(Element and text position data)
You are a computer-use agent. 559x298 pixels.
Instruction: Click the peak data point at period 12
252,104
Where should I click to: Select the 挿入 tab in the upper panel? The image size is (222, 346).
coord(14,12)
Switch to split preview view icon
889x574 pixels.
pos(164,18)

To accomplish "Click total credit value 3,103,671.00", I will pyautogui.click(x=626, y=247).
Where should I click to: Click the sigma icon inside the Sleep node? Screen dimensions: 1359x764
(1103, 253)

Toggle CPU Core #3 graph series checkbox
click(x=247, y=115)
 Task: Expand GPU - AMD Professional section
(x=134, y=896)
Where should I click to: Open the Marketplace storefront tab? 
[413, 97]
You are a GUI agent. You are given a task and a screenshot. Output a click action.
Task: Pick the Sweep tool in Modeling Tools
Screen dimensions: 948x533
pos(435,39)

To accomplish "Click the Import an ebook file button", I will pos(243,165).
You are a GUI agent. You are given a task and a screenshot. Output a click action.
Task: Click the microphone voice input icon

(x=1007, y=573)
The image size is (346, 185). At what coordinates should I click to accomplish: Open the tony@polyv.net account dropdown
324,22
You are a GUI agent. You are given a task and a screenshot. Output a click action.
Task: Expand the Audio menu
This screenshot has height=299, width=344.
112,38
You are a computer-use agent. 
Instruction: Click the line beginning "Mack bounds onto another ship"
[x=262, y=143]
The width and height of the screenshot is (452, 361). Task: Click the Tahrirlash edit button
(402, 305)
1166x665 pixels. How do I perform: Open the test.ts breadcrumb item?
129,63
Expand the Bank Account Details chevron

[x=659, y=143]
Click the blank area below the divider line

Your goal -> Write out all of the data above again, replacing each occurrence of "GUI agent" with "screen assistant" and keeping everything else unchanged.

Solution for this exercise ->
You are a computer-use agent. 559x298 pixels.
Instruction: Click the peak data point at period 12
252,104
Where should I click to: Select the 挿入 tab in the upper panel? The image size is (222, 346).
coord(14,12)
Switch to split preview view icon
889x574 pixels.
pos(164,18)

To accomplish "Click total credit value 3,103,671.00", I will pyautogui.click(x=626, y=247).
Where should I click to: Click the sigma icon inside the Sleep node? Screen dimensions: 1359x764
(1103, 253)

Toggle CPU Core #3 graph series checkbox
click(x=247, y=115)
 Task: Expand GPU - AMD Professional section
(x=134, y=896)
Where should I click to: Open the Marketplace storefront tab? 
[413, 97]
You are a screen assistant. You are given a task and a screenshot. Output a click action.
Task: Pick the Sweep tool in Modeling Tools
Screen dimensions: 948x533
pos(435,39)

To accomplish "Click the Import an ebook file button", I will pos(243,165).
You are a screen assistant. You are given a task and a screenshot. Output a click action.
Task: Click the microphone voice input icon

(x=1007, y=573)
The image size is (346, 185). At what coordinates should I click to accomplish: Open the tony@polyv.net account dropdown
324,22
You are a screen assistant. You are given a task and a screenshot. Output a click action.
Task: Expand the Audio menu
This screenshot has height=299, width=344.
112,38
You are a computer-use agent. 
Instruction: Click the line beginning "Mack bounds onto another ship"
[x=262, y=143]
The width and height of the screenshot is (452, 361). Task: Click the Tahrirlash edit button
(402, 305)
1166x665 pixels. How do I perform: Open the test.ts breadcrumb item?
129,63
Expand the Bank Account Details chevron

[x=659, y=143]
Click the blank area below the divider line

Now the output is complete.